A implementação da função glimpse() é um pouco complexa, mas o resultado é extremamente útil para diagnóstico rápido de dados. Como não existe uma função equivalente nos pacotes padrão do Python, criamos esta versão customizada que você pode reutilizar em seus projetos.

def glimpse(df, maxlen=100):
    """
    Imprime um resumo conciso de um DataFrame.

    Args:
        df: O DataFrame a resumir.
        maxlen: Comprimento máximo das linhas de saída.
    """
    print("Rows:", df.shape[0])
    print("Columns:", df.shape[1])

    def pad(y):
        max_pad_len = max([len(x) for x in y])
        return [x.ljust(max_pad_len) for x in y]

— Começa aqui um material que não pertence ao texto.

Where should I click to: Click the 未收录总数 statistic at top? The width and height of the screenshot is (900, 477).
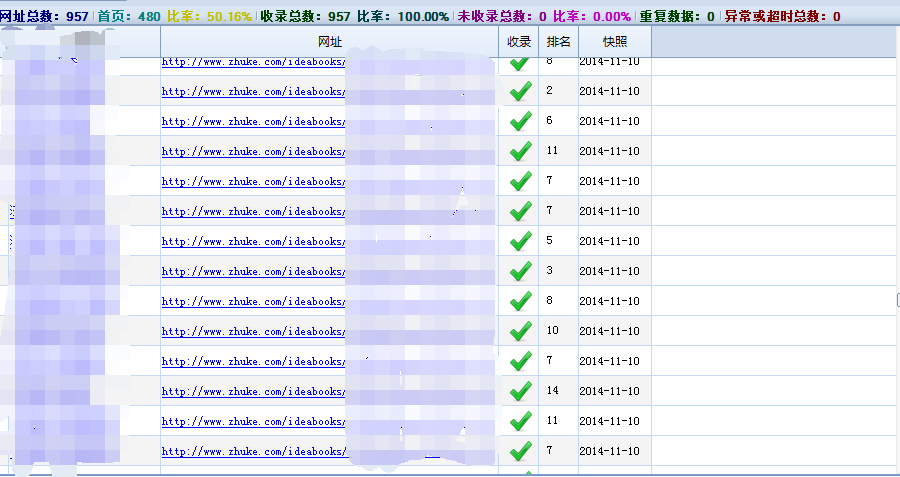click(x=502, y=17)
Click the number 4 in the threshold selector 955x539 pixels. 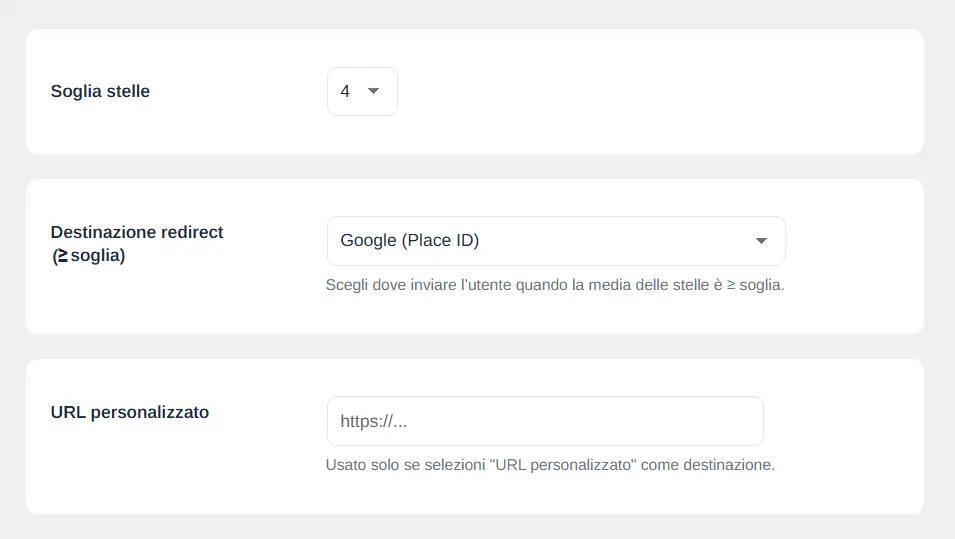coord(345,91)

    # Column Name with size limiter
    max_col_len = 30
    col_names = [
        (
            str(col)
            if len(str(col)) <= max_col_len
            else str(col)[: max_col_len - 3] + "..."
        )
        for col in df.columns.tolist()
    ]
    toprnt = pad(col_names)

    # Column Type
    toprnt = pad(
        [toprnt[i] + " " + str(df.iloc[:, i].dtype) for i in range(df.shape[1])]
    )

    # Num NAs
    num_nas = [df.iloc[:, i].isnull().sum() for i in range(df.shape[1])]
    num_nas_ratio = [int(round(x * 100 / df.shape[0])) for x in num_nas]
    num_nas_str = [
        str(x) + " (" + str(y) + "%)"
        for x, y in zip(num_nas, num_nas_ratio, strict=False)
    ]
    nas_max_len = max([len(x) for x in num_nas_str])
    num_nas_str = [x.rjust(nas_max_len) for x in num_nas_str]
    toprnt = [x + " " + y + " NAs" for x, y in zip(toprnt, num_nas_str, strict=False)]

    # Separator
    toprnt = ["> " + x + " : " for x in toprnt]

    # Values
    toprnt = [
        toprnt[i] + ", ".join([str(y) for y in df.iloc[:, i].head(5)])
        for i in range(df.shape[1])
    ]

    # Trim to maxlen
    toprnt = [x[: min(maxlen, len(x))] + "..." if len(x) > maxlen else x for x in toprnt]

    for x in toprnt:
        print(x)

Por que não usar apenas df.info() ou df.describe()?

A função glimpse() combina várias informações em uma visão compacta: - Formato dos dados (linhas × colunas) - Tipos de cada coluna - Contagem e percentual de valores ausentes - Amostra dos valores reais de cada coluna

É especialmente útil para datasets com muitas colunas, onde df.head() mostra pouco e df.info() é muito verboso.

💡 Dica: Copie esta função e mantenha-a num arquivo utils.py para reutilizar em todos os seus projetos de análise de dados!